Goal of the exercise: Only the pictures are to be left out; please reproduce everything else in the data exactly.

Stored data:

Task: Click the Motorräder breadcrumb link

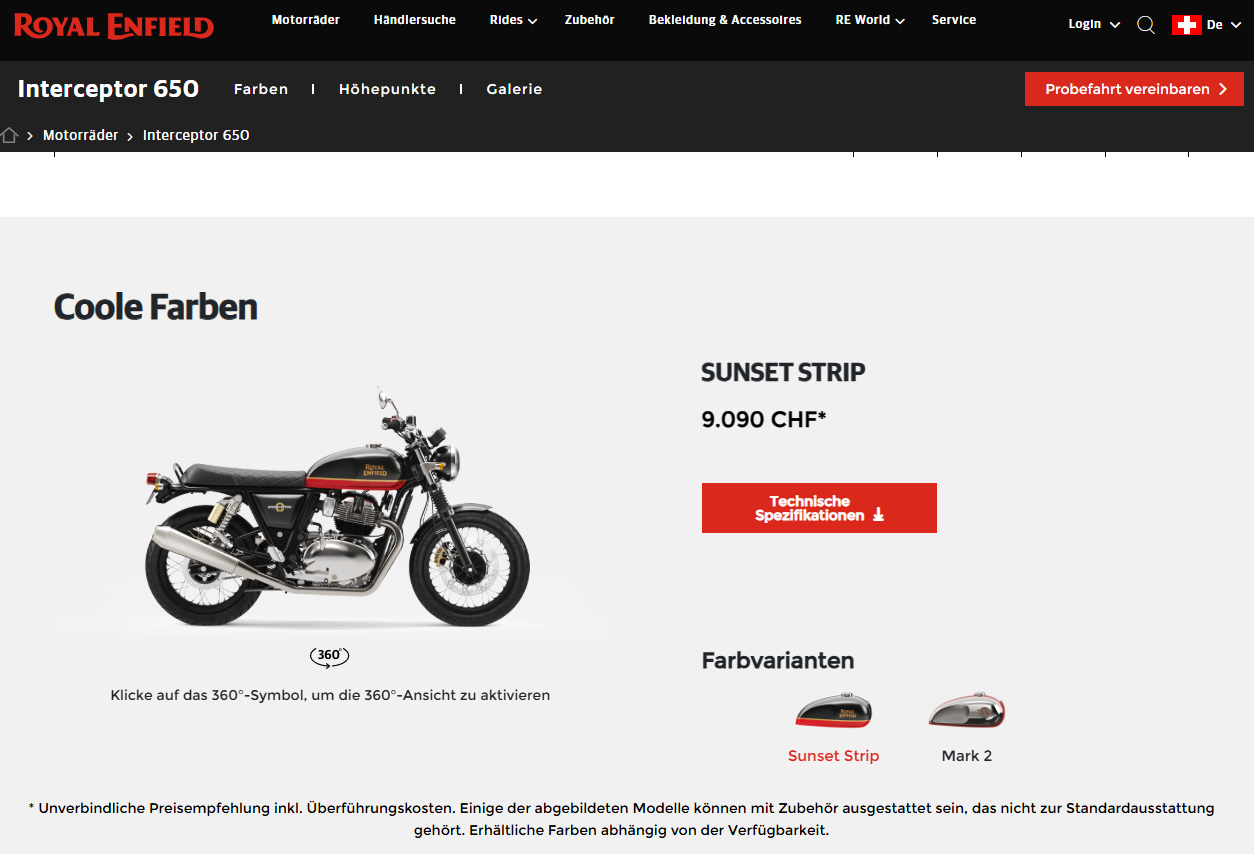Action: 81,135
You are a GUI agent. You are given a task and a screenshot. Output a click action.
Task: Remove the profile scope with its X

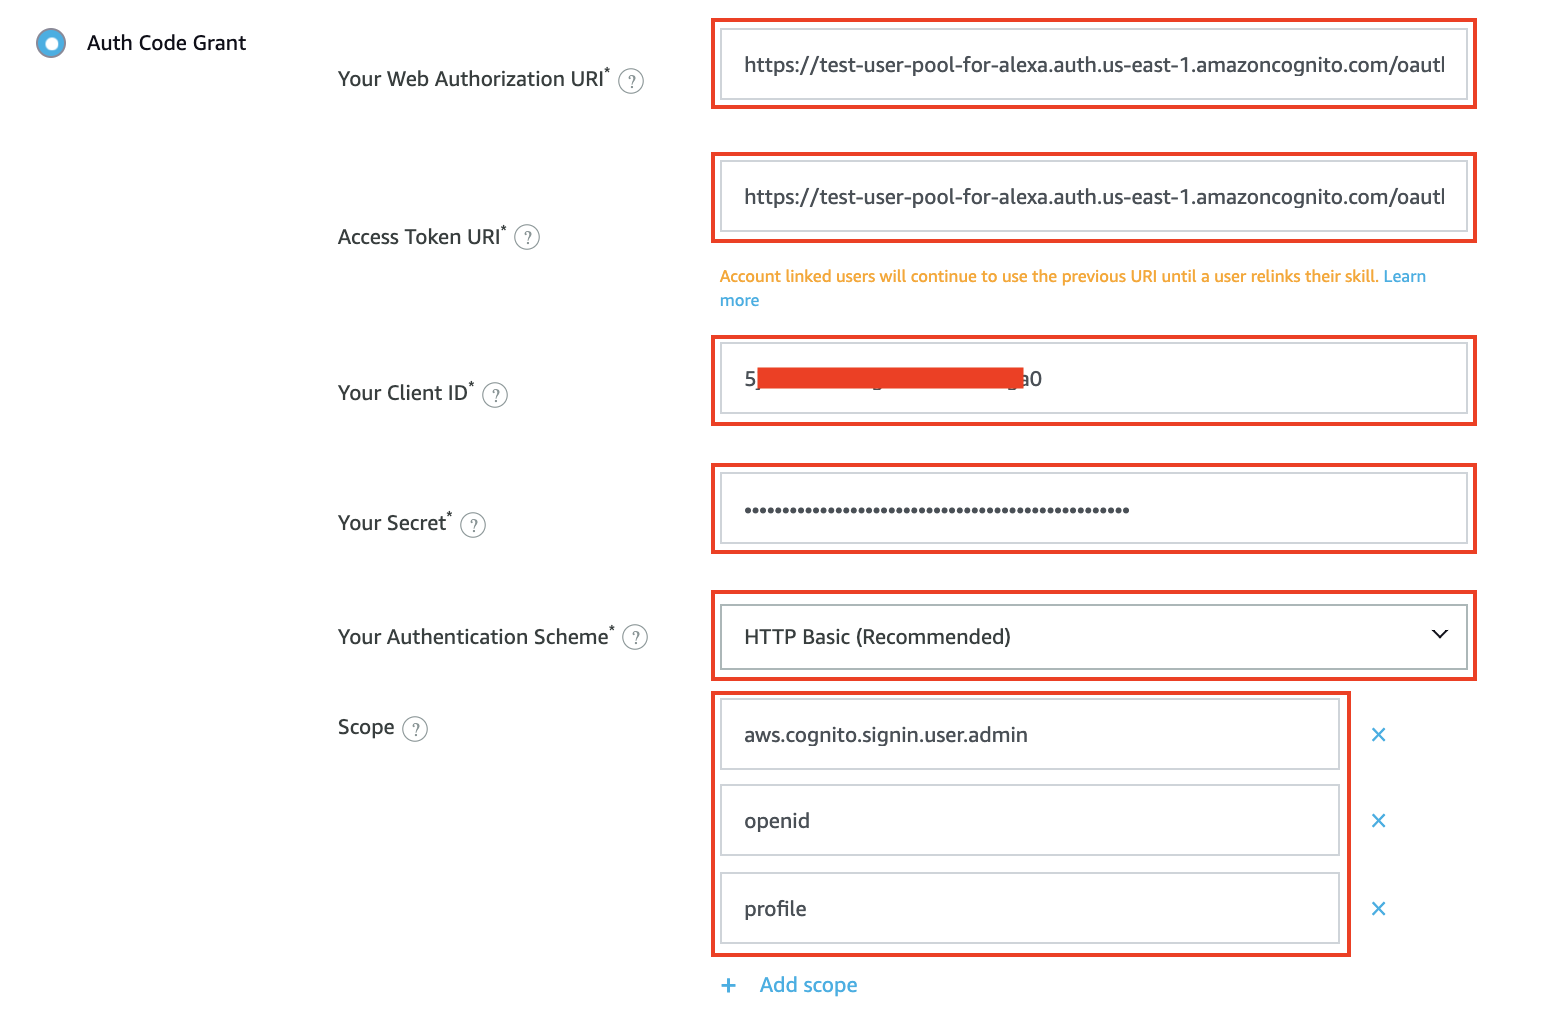click(1378, 909)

Output for this task:
Task: Click the Motorräder breadcrumb link

Action: 81,135
You are a GUI agent. You are given a task and a screenshot. Output a click action.
Task: Remove the profile scope with its X

click(1378, 909)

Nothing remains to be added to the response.